**Written task:**
Copy the listing from the line containing "You are a computer-use agent. 554x395 pixels." through the end, replacing "magnifier" with "magnifying glass" and leaving the rest unchanged; do not include the pictures.

___ Records for the task

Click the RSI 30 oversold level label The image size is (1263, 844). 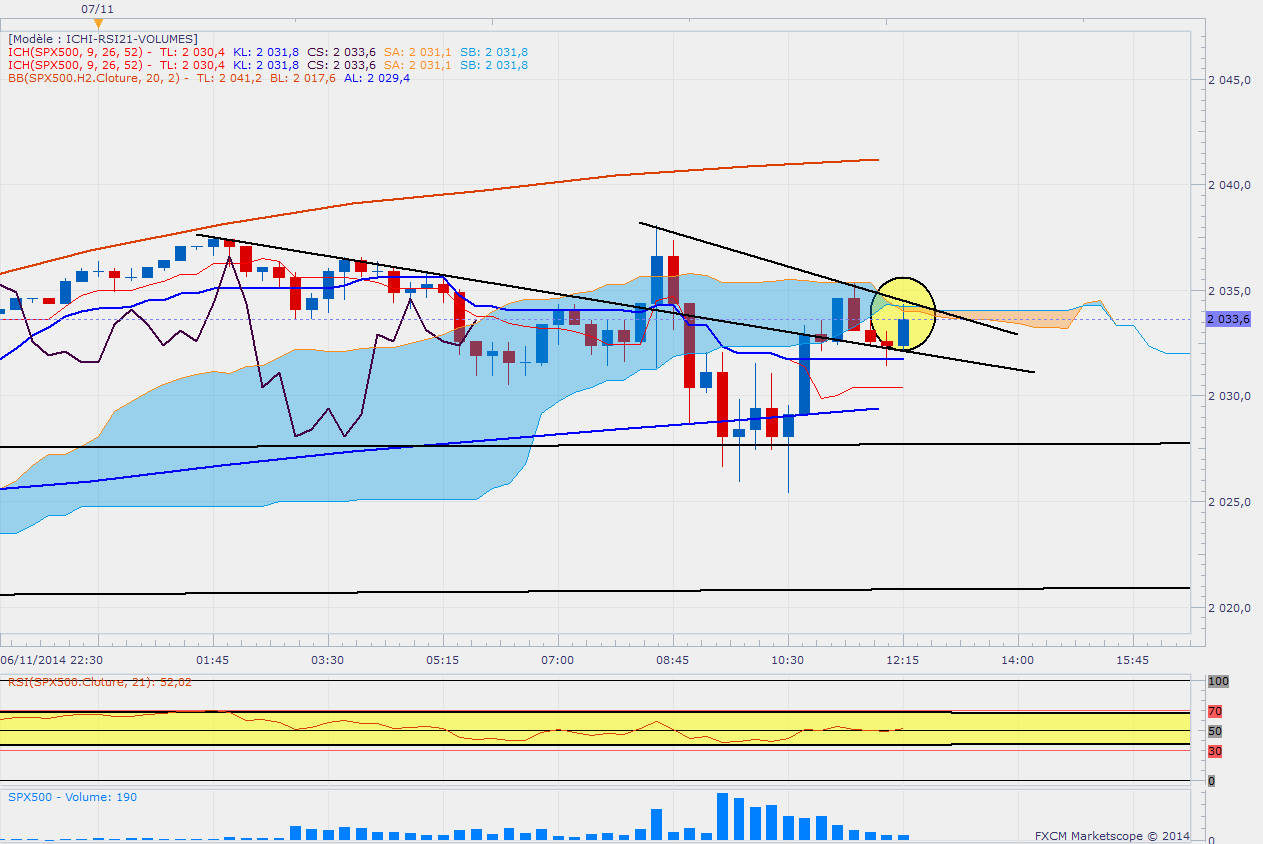click(1214, 751)
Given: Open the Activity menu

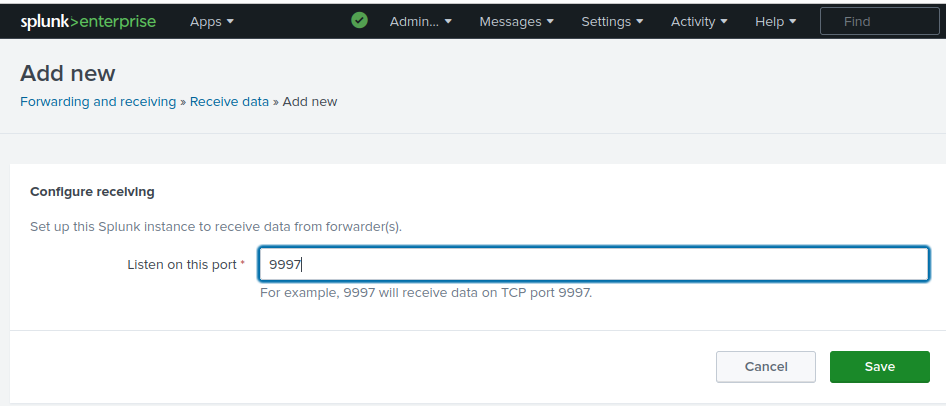Looking at the screenshot, I should coord(699,21).
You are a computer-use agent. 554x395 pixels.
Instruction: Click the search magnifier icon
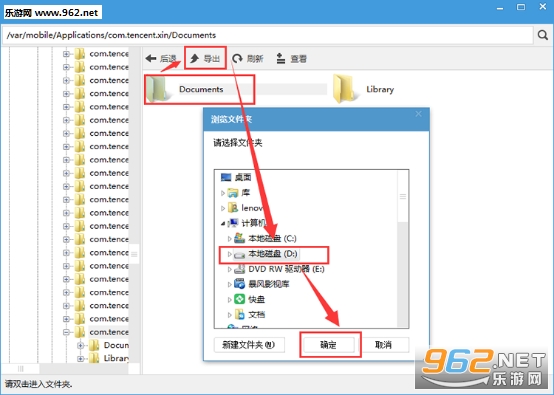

______

**Correct result:**
You are a computer-use agent. 554x395 pixels.
Instruction: Click the search magnifying glass icon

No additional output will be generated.